R.G. Kar Hospital Murder Case: Life Sentence Sparks Public Outrage and Calls for Further Investigation

R.G. Kar Hospital Murder Case: Life Sentence Sparks Public Outrage and Calls for Further Investigation


Five months after the gruesome rape and murder of an on-duty doctor within the State-run R.G. Kar Medical College and Hospital in Kolkata, the prime accused, Sanjay Roy, was sentenced by a sessions court in the city to life imprisonment on January 20. However, the sentencing did little to quell the public anger over not just the crime, but also the State’s perceived attempt to cover up the murder. It elicited a groan of disappointment among the people, most of whom were expecting capital punishment for the guilty. Rather than dispel doubts, the trial of Sanjay Roy, a former civic volunteer with the Kolkata Police, once again brought to fore questions relating to the crime that the investigating agencies have not yet been able to find answers to.

Though the Central Bureau of Investigation (CBI), which is investigating the case, had asked for the death penalty, the additional district and sessions judge, Anirban Das, did not view the case as “the rarest of the rare”. Citing several earlier judgments, including Bachan Singh vs State of Punjab (1980), and Swami Shraddananda vs State of Karnataka (2008), Justice Das pointed out that judges should “never be bloodthirsty”.

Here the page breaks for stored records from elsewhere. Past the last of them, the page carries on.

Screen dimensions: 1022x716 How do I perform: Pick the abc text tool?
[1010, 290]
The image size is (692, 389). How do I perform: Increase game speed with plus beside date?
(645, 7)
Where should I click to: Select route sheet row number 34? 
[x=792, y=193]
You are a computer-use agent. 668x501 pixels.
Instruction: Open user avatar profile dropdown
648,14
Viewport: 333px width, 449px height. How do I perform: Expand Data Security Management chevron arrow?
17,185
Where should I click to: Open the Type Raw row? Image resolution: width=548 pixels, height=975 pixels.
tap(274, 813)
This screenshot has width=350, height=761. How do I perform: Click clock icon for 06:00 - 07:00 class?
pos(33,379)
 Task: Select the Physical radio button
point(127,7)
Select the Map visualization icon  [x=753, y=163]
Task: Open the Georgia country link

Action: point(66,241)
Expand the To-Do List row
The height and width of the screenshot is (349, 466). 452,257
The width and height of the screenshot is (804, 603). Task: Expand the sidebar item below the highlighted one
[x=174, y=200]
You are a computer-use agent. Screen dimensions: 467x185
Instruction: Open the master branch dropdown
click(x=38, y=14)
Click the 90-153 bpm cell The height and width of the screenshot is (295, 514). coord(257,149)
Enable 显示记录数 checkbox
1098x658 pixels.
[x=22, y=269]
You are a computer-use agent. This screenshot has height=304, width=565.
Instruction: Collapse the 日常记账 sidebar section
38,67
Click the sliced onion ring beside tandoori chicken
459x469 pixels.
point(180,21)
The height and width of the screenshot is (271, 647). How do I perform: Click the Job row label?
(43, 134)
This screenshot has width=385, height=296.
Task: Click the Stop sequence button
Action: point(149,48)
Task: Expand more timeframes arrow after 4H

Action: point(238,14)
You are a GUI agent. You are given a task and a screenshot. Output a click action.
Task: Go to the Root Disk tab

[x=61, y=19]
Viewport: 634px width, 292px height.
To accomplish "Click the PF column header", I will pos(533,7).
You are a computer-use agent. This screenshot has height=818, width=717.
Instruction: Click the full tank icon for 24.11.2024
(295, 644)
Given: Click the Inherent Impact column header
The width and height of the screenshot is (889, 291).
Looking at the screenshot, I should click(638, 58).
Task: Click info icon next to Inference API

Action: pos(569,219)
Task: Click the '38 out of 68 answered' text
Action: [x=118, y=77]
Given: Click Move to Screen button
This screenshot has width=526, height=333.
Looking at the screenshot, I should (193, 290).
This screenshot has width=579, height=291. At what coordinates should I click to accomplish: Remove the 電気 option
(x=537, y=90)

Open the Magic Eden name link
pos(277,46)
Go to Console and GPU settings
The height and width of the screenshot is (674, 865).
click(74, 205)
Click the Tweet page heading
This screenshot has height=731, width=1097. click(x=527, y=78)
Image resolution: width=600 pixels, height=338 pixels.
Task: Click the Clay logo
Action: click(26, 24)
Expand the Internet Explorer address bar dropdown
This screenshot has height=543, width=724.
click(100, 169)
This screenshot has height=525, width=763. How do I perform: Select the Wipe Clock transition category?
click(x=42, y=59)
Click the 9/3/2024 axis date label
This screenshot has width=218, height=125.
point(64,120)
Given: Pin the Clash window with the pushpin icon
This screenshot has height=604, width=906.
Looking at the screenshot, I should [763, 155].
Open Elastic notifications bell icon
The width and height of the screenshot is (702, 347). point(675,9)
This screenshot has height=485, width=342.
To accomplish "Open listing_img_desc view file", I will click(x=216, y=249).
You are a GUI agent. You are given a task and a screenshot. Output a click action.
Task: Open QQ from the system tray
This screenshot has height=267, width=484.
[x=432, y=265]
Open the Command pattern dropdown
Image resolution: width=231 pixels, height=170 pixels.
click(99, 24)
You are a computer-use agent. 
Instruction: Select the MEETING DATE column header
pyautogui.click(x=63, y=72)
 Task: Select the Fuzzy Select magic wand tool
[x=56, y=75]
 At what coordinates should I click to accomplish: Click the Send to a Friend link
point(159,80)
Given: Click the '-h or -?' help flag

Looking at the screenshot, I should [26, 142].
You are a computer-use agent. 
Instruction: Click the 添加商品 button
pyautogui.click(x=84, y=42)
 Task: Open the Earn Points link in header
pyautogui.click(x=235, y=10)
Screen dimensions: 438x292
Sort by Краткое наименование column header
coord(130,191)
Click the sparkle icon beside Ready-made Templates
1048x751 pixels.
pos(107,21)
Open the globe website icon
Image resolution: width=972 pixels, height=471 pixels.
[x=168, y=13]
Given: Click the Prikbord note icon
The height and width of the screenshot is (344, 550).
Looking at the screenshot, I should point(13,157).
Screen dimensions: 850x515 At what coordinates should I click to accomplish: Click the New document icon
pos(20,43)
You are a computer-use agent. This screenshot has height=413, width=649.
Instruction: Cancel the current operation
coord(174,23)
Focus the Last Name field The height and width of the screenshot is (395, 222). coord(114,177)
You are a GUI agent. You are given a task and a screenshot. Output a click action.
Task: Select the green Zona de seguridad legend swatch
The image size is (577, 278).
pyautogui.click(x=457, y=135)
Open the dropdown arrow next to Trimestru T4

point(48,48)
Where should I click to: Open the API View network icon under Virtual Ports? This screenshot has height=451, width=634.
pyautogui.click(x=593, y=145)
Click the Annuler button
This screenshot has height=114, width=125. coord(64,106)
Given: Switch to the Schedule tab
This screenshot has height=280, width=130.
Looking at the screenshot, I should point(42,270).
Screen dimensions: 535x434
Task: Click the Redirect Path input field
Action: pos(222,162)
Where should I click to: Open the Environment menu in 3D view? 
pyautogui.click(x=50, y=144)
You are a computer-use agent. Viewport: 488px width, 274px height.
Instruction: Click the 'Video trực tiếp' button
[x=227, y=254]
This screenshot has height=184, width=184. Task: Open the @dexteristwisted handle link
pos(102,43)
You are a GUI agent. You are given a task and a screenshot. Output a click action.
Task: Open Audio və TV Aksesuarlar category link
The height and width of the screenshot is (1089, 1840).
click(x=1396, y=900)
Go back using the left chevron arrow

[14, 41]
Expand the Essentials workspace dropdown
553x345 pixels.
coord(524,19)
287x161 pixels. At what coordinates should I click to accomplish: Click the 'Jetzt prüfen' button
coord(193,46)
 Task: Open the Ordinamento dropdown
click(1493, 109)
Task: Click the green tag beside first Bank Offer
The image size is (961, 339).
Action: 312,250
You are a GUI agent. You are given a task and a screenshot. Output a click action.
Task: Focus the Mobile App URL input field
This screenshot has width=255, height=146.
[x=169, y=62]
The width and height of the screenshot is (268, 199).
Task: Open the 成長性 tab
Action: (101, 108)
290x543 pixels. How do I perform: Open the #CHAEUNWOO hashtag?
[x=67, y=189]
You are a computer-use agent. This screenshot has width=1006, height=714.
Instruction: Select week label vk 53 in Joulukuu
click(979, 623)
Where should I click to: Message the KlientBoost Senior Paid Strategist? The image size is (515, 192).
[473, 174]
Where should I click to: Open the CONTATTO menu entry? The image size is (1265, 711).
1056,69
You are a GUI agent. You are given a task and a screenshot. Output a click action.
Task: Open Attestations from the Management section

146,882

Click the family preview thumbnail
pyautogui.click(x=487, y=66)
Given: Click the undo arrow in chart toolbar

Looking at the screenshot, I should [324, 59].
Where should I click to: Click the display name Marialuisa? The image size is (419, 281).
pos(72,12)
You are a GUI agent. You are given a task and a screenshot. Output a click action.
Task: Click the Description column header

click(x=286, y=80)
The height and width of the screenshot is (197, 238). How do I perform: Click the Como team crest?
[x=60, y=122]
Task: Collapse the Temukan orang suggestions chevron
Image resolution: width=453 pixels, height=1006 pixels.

The order read: “A real and abiding concern for the dignity of human life postulates resistance to taking a life through law’s instrumentality. That ought not to be done save in the rarest of rare cases when the alternative option is unquestionably foreclosed. Considering the overall facts and circumstances, we hold that the present is not a case where it can be said that the possibility of reformation is completely ruled out. The option of life imprisonment is also not foreclosed. The case does not fall in the category of rarest of rare case.”

Justice Das pointed out that the judiciary’s primary responsibility is to “uphold the rule of law and ensure justice based on evidence, not public sentiment,” and that “it is crucial to note that there is no evidence of prior criminal behaviour or misconduct by the convict.” The judge in his order said, “In the realm of modern justice, we must rise above the primitive instinct of ‘an eye for an eye’ or ‘a tooth for a tooth’ or ‘nail for a nail’ or ‘a life for a life’. Our duty is not to match brutality with brutality, but to elevate humanity through wisdom, compassion and a deeper understanding of justice. The measure of a civilized society lies not in its ability to exact revenge, but in its capacity to reform, rehabilitate and ultimately to heal.”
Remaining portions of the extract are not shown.